Saved data entries:
════════════════
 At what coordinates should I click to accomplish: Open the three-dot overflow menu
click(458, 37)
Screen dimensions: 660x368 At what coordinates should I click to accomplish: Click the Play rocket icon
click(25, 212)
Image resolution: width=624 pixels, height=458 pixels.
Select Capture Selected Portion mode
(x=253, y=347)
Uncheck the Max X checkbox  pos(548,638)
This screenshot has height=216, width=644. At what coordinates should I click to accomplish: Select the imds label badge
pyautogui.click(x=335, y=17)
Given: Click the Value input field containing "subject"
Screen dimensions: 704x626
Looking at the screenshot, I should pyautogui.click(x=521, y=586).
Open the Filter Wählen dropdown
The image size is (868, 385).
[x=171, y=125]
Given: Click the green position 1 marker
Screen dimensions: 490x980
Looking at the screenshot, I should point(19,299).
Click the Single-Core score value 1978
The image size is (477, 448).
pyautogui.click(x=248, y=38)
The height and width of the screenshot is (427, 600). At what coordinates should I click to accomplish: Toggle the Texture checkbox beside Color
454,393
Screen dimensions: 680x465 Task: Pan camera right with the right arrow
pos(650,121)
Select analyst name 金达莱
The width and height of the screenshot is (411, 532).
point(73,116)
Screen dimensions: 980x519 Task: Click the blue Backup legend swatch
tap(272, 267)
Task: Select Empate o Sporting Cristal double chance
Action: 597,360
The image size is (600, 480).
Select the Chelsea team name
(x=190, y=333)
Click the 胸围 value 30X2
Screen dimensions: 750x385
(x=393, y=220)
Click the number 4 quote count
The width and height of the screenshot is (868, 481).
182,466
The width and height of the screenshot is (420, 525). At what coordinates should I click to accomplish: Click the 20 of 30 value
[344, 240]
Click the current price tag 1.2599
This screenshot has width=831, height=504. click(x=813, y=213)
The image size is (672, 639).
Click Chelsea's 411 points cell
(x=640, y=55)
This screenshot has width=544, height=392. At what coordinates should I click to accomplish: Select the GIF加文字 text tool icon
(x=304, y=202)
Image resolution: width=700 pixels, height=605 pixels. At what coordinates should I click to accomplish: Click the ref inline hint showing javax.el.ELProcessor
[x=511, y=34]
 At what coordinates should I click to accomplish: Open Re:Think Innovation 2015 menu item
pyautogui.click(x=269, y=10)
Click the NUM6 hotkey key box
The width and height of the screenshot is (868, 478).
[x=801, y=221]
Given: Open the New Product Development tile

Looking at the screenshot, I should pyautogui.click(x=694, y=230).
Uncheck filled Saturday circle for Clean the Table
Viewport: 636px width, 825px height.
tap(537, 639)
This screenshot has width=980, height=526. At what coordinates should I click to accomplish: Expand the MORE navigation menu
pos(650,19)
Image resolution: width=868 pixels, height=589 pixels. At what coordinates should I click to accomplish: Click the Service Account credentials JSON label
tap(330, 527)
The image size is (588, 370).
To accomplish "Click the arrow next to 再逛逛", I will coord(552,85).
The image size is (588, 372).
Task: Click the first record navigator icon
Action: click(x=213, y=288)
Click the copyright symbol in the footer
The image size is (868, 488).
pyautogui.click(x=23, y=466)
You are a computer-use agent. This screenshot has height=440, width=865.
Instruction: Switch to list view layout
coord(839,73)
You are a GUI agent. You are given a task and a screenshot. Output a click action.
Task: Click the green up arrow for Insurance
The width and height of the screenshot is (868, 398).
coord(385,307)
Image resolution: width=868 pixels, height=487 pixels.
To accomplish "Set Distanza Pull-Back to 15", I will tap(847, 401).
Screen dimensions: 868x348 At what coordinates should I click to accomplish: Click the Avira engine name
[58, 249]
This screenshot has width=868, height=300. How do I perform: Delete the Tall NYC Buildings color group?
════════════════
AIM OF THE EXERCISE:
Write down again, exactly as given, only the lines above that fall from the line with "The image size is (600, 480)." to the line with "The image size is (588, 370).", inclusive.

SOLUTION TO THE PROBLEM:
The image size is (600, 480).
Select the Chelsea team name
(x=190, y=333)
Click the 胸围 value 30X2
Screen dimensions: 750x385
(x=393, y=220)
Click the number 4 quote count
The width and height of the screenshot is (868, 481).
182,466
The width and height of the screenshot is (420, 525). At what coordinates should I click to accomplish: Click the 20 of 30 value
[344, 240]
Click the current price tag 1.2599
This screenshot has width=831, height=504. click(x=813, y=213)
The image size is (672, 639).
Click Chelsea's 411 points cell
(x=640, y=55)
This screenshot has width=544, height=392. At what coordinates should I click to accomplish: Select the GIF加文字 text tool icon
(x=304, y=202)
Image resolution: width=700 pixels, height=605 pixels. At what coordinates should I click to accomplish: Click the ref inline hint showing javax.el.ELProcessor
[x=511, y=34]
 At what coordinates should I click to accomplish: Open Re:Think Innovation 2015 menu item
pyautogui.click(x=269, y=10)
Click the NUM6 hotkey key box
The width and height of the screenshot is (868, 478).
[x=801, y=221]
Given: Open the New Product Development tile

Looking at the screenshot, I should pyautogui.click(x=694, y=230).
Uncheck filled Saturday circle for Clean the Table
Viewport: 636px width, 825px height.
tap(537, 639)
This screenshot has width=980, height=526. At what coordinates should I click to accomplish: Expand the MORE navigation menu
pos(650,19)
Image resolution: width=868 pixels, height=589 pixels. At what coordinates should I click to accomplish: Click the Service Account credentials JSON label
tap(330, 527)
The image size is (588, 370).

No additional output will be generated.